ATI's stream computing kickoff
Last Friday, ATI invited a number of journalists and analysts to a short but information-packed event devoted to its new stream computing initiative. ATI is using the phrase "stream computing" to refer to the class of applications more commonly referred to under the GPGPU label, an acronym which refers to general-purpose processing on a graphics processing unit. CEO Dave Orton explained that ATI chose the term stream computing because the class of computing problems the GPU handles well are primarily about data flow, a characteristic that separates these problems from the types of computation at which CPUs have traditionally excelled.
Orton identified a number of specific areas where ATI sees opportunities for GPUs to accelerate computation, including medical research, analysis of video and audio data for security applications (such as facial recognition), financial analysis, seismic modeling for oil and gas exploration, media search applications, physics simulations in video games, and media encoding.
In these areas, he said, the GPU has the potential to be "orders of magnitude" faster than CPUs due to its nature as a highly parallel floating-point processor. Orton pegged the floating-point power of today's top Radeon GPUs with 48 pixel shader processors at about 375 gigaflops, with 64 GB/s of memory bandwidth. The next generation, he said, could potentially have 96 shader processors and will exceed half a teraflop of computing power.
Orton was quick to emphasize that ATI is not looking to compete directly with CPUs, just to find and address a set of problems that map especially well to the GPU. He described the CPU-GPU relationship as complementary and symbiotic. He also made it clear that the day's events were not part of a new product launch. ATI is just inaugurating a new direction in seeking out this business, he said, and showcasing some actual applications where the GPU has been fruitfully applied.
Much of the rest of the event was devoted to speakers who had actual stream computing applications to discuss or demo.
First among them was Vijay Pande of Stanford University, Professor of Chemistry and Director of the Folding@Home project.
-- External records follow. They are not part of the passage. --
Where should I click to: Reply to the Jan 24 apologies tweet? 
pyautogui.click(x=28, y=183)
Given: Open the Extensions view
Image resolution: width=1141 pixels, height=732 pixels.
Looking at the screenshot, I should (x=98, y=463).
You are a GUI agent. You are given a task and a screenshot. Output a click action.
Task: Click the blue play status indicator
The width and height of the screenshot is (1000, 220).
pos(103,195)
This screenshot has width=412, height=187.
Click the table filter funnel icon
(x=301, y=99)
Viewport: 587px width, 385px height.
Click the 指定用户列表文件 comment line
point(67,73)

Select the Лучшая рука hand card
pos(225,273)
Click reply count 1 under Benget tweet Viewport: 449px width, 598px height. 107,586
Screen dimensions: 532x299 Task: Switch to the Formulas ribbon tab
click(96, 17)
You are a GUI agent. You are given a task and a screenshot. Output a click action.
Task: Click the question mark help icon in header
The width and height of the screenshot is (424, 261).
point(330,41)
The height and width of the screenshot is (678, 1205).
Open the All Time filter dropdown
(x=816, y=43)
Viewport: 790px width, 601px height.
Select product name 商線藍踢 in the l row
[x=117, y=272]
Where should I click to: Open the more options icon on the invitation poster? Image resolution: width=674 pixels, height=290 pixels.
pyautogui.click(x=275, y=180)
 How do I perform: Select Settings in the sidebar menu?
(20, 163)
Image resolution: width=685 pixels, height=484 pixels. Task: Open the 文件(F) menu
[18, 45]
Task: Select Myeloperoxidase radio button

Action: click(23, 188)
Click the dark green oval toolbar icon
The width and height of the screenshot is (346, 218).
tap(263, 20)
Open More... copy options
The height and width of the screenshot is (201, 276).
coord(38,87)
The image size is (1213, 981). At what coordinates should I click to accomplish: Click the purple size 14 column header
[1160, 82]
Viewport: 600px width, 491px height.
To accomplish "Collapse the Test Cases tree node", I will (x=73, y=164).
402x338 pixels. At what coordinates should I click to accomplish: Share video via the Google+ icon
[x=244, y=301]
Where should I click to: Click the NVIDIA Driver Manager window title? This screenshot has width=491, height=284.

TR readers should be very much familiar with Folding, since we field one of the top ten Folding teams in the world. Pande was there to talk about the new beta Folding client that uses the GPU. Currently, it only runs on newer Radeons, where it shows big performance increasesbetween 20 and 40 times the speed of a CPU. Pande said the client is presently achieving around 100 gigaflops per GPU. To give some perspective, he then demonstrated the graphical versions of the CPU and GPU clients side by side, and the GPU version showed constant motion, while the CPU one chunked along at a few frames per second.
This particular implementation of stream computing has now gone live. The FAH project released the first beta of the client to the public earlier this week.
I talked with Pande about the possibility of a Folding client for Nvidia GPUs, and he had some interesting things to say. The Folding team has obviously been working with Nvidia, as well as ATI. In fact, Pande said Nvidia has their code and is running it internally. At present, though, ATI's GPUs are about eight times as fast as Nvidia's. He was hopeful Nvidia could close that gap, but noted that even a 4X gap is pretty largeand ATI is getting faster all of the time.
The bottom line for Pande and his colleagues, of course, is how Folding on a GPU can further research about diseases like Parkinson's and Alzheimer's. Pande characterized the move to GPU Folding as one that opens new possibilities.